CMStatistics 2022: Start Registration
View Submission - CMStatistics
B1068
Title: Subspace independent component analysis: Finding clustering structures in a low dimensional space Authors:  Jeffrey Durieux - Erasmus University (Netherlands) [presenting]
Abstract: K-means is an often-used clustering method. However, applying K-means to a data set may fail to uncover clusters due to presence of masking variables and the curse of dimensionality. A commonly used workaround is to apply PCA to the data prior to performing cluster analysis, a practice called Tandem Analysis (TA). A vulnerability of TA is that PCA does not guarantee to preserve the cluster structure present in the original data, jeopardizing the usefulness of subsequent cluster analysis. Multiple authors have provided procedures that reduce the dimensionality of a data set and perform cluster analysis on the reduced data, all aiming to find suitable low-dimensional representations of data while also keeping cluster structures intact.
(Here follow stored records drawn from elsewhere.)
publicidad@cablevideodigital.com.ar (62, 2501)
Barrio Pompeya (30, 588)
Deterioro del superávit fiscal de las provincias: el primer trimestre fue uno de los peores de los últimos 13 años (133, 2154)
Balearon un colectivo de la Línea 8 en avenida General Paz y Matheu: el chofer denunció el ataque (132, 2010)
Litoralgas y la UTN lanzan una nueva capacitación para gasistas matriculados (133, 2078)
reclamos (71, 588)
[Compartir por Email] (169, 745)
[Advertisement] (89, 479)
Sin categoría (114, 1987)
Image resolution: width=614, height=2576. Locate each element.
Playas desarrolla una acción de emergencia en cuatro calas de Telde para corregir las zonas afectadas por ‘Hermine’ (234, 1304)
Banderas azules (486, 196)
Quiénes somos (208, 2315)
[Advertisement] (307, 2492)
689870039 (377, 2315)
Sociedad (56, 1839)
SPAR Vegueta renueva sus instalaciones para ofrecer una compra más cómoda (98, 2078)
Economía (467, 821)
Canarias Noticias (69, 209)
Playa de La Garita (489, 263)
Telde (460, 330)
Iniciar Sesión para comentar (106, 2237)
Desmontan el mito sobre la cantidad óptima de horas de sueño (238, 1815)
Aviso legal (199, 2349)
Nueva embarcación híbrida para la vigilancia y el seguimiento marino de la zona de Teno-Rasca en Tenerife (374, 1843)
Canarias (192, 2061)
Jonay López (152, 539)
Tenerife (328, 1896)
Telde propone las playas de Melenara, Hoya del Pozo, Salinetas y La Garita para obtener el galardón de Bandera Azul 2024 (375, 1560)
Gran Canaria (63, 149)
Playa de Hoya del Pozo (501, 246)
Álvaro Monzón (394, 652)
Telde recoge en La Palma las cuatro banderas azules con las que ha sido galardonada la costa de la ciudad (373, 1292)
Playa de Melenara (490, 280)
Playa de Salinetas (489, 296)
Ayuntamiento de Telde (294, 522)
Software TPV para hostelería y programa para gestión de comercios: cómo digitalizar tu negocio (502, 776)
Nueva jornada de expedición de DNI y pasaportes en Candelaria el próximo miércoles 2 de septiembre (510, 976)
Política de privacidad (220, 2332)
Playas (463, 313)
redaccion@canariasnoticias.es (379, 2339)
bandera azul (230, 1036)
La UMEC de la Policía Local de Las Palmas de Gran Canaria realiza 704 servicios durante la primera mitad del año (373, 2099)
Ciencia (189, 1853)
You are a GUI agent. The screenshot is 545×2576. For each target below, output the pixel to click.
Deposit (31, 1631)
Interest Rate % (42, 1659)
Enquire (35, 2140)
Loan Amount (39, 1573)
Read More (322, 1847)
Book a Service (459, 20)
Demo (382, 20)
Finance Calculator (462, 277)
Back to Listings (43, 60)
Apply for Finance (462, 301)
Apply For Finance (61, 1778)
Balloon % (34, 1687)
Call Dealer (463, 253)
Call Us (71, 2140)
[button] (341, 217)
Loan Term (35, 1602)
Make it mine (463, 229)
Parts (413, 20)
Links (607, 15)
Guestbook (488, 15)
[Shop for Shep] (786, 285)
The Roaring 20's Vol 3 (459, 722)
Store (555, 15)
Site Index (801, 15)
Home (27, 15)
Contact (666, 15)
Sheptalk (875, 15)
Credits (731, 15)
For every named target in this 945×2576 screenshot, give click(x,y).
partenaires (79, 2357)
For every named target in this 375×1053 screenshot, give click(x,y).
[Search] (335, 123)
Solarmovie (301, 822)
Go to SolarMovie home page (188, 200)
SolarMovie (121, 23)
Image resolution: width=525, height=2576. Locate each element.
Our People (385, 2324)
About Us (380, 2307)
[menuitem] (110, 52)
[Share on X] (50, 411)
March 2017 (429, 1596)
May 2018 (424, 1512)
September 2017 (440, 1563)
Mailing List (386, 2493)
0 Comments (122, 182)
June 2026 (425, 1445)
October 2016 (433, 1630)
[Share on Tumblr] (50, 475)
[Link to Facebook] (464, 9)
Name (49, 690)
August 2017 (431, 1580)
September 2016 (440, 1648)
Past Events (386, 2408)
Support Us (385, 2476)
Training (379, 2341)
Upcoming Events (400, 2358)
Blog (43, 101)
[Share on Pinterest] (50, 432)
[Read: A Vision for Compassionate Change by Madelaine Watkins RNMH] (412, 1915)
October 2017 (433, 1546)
We present a novel approach to reducing dimensionality and performing cluster analysis on the low dimensional representation of the data called Subspace Independent Component Analysis (SICA). The method is described and thoroughly tested in systematically manipulated simulation studies where we compare it to related methods. Results show that SICA is a fast procedure that extracts components from the data that preserve cluster structures, but that performance depends on characteristics of the data. In addition, the correctness of the clusterings obtained through SICA is high, although it does not always outperform currently available methods.